According to the SEC settlement, Prakash began defrauding one of the funds he advised in 2015 with phony expense reports. As he made semi-annual trips to and from India, Prakash “routinely” booked refundable business class tickets on one airline while at the same time booking cheaper, non-refundable tickets on another airline. He’d cancel the more expensive refundable ticket but charge it to his fund expense account and pocket the difference. It netted him more than $44,000 over about two years, the SEC says.

The loan

In June 2017, Prakash borrowed $1 million from one of Monsoon’s funds to settle a trade in his personal account in India, the SEC says. He had a derivative investment that was going to expire that summer and wanted to buy out his counterpart ahead of the deadline.

“Prakash originally attempted to transfer the needed monies from his Monsoon account in the United States to his personal account in India; however, a transfer error occurred, and the monies were not available in time to settle the trade in India,” the Commission said. “Rather than forgo the trade, Prakash instead decided to borrow $1 million in cash from [a fund’s] bank account to fund the transaction.”

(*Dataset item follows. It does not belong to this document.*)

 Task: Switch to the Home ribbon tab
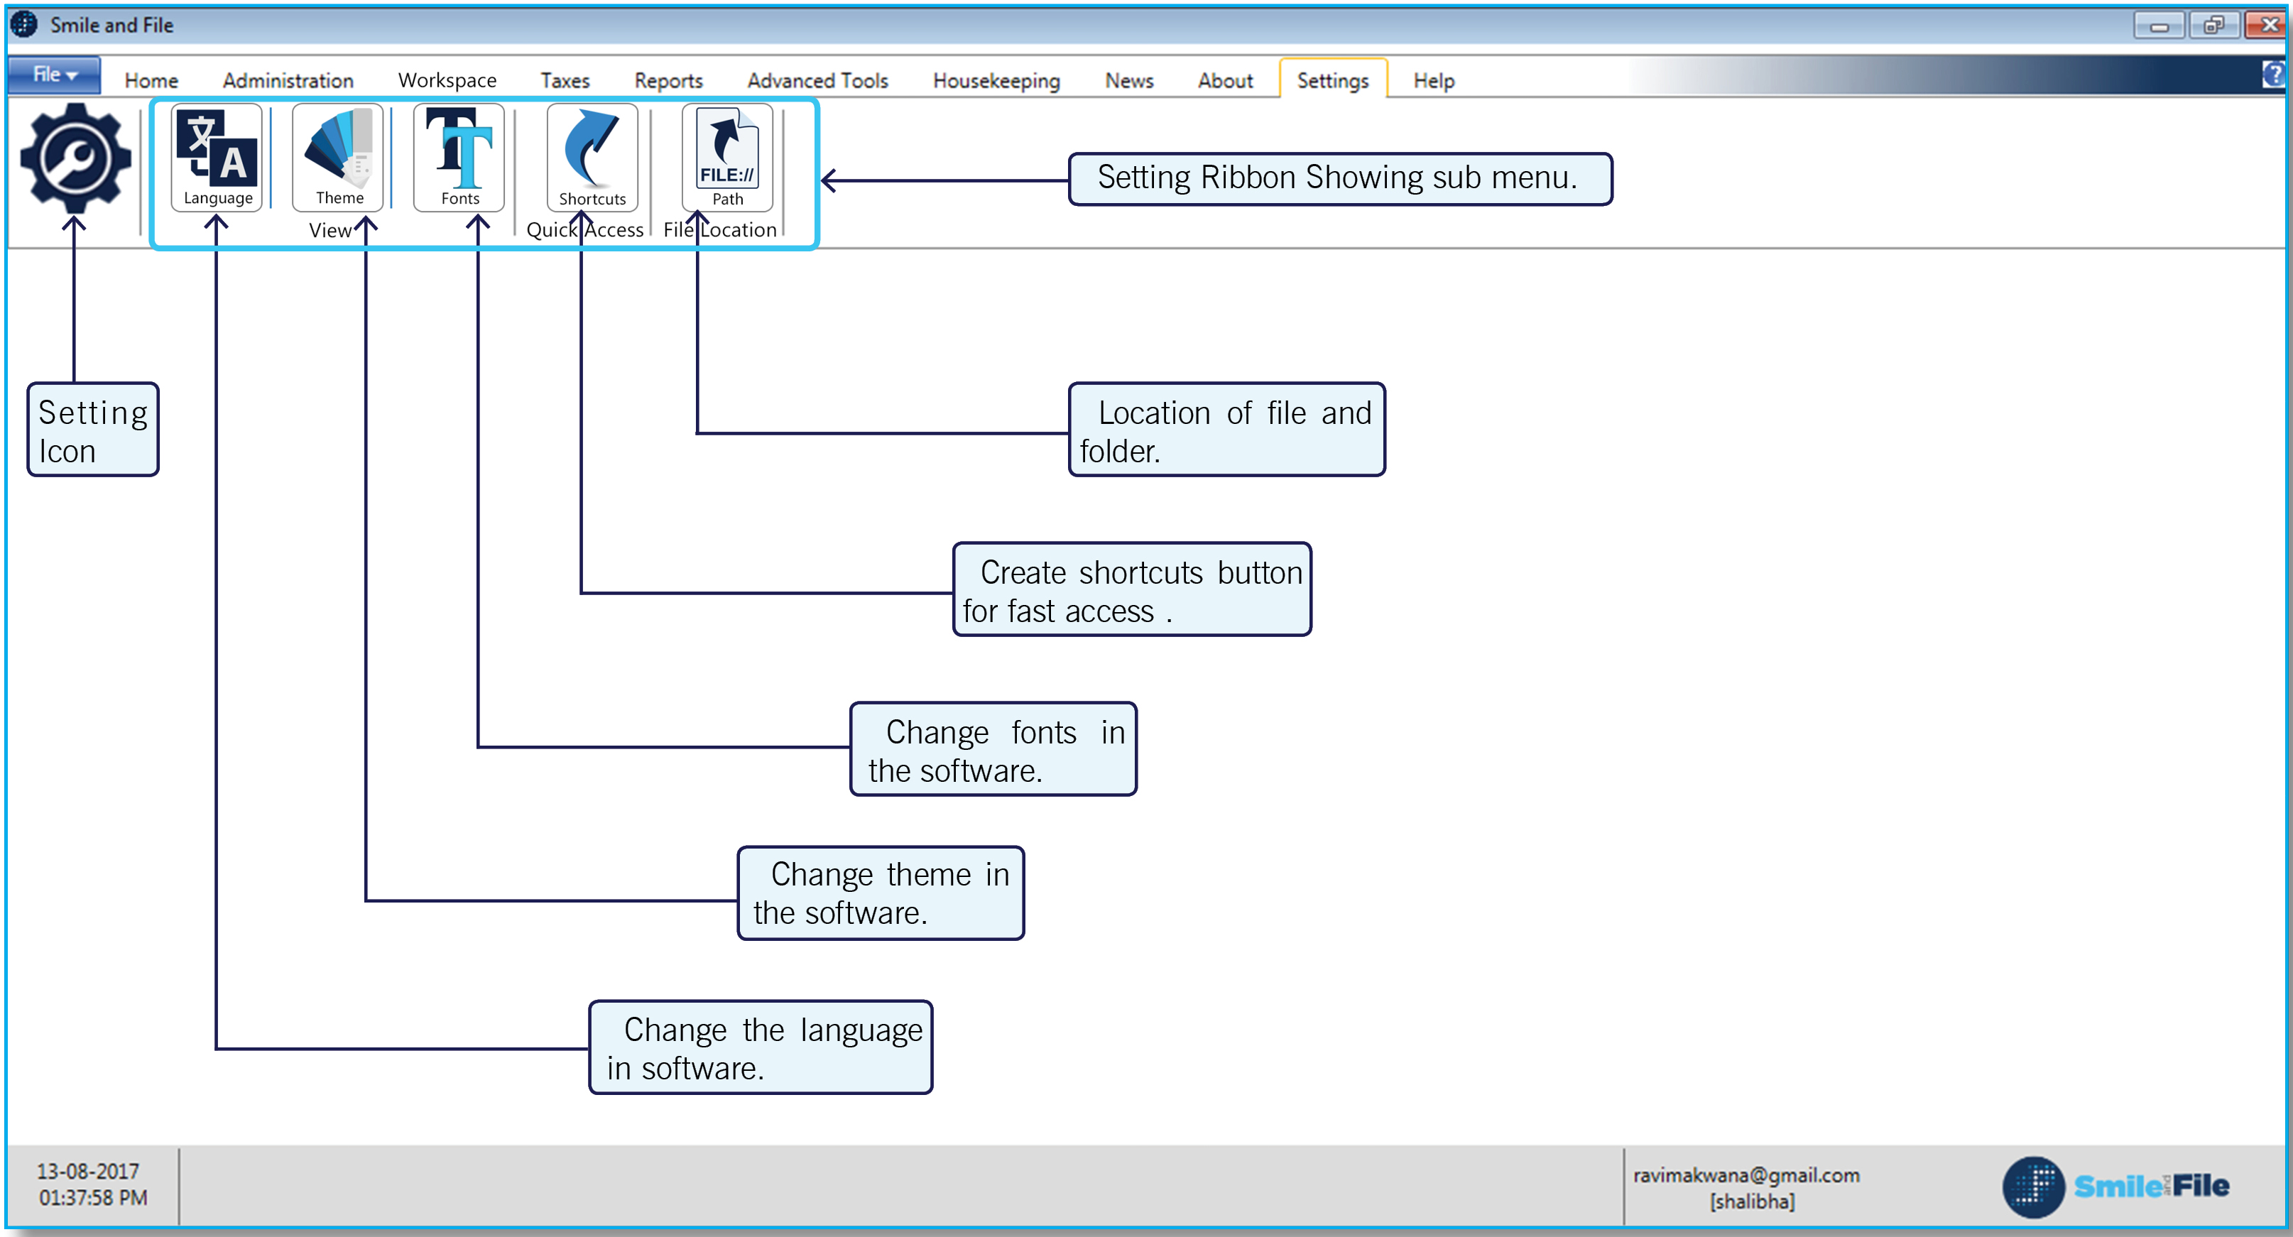point(151,80)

To do so, he ignored warnings from three colleagues at Monsoon, who told him the loan would breach his fiduciary duty to the fund. Prakash did it anyway, the SEC says.

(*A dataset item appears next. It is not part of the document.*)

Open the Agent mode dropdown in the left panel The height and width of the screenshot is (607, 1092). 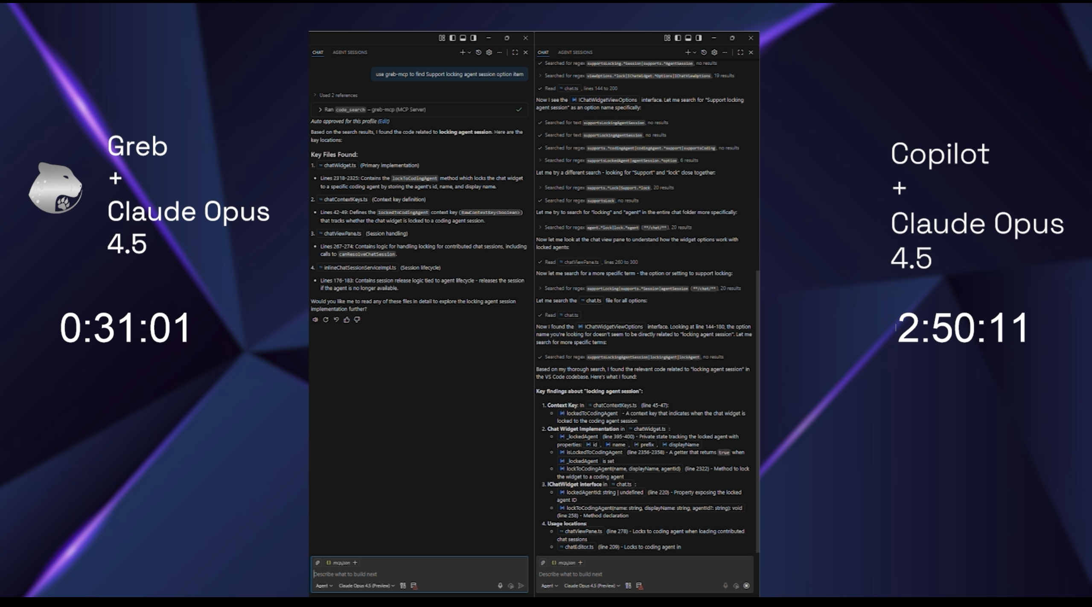point(324,586)
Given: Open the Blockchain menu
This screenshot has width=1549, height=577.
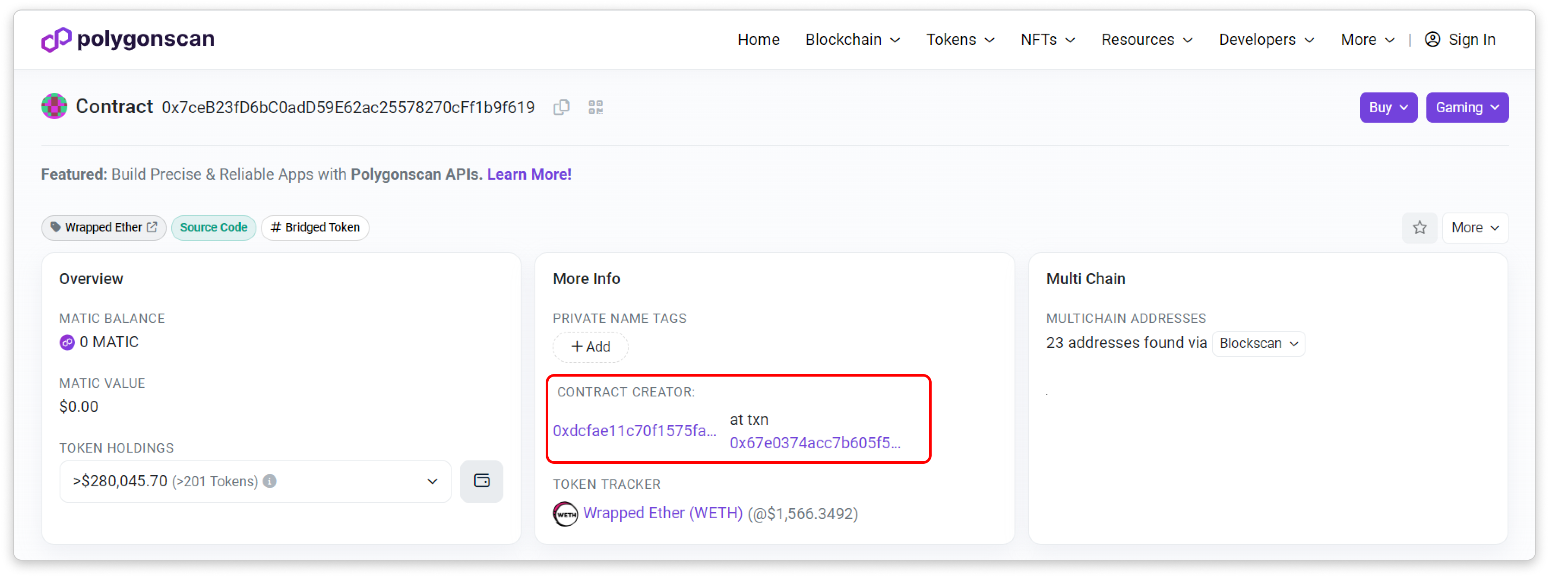Looking at the screenshot, I should 852,39.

He returned the money with interest five days later, but the damage had been done. Monsoon disclosed his travel scam and his loan in 2018. The Commission says it “considered remedial action undertaken” when meting out Prakash’s and Monsoon’s discipline, but the agency doesn’t elaborate.

Private funds spotlight

The Commission has now published settlements with five separate private funds advisors in less than two weeks. On the same day it settled with Monsoon and Prakash, the SEC announced that it had also settled with Everest Capital founder Marko Dimitrijevic.

OCIE Director Pete Driscoll has promised a risk alert on the top findings of private funds exams by the end of the year, so it’s possible we’re getting a frenetic curtain-raiser for that alert.

For the year, the SEC has announced new settlements with seven different private fund advisors and one with a former hedge fund analyst. The Commission has filed a separate fraud complaint in federal court in Florida against Michael Scott Williams and the Kinetic Investment Group. That case is pending.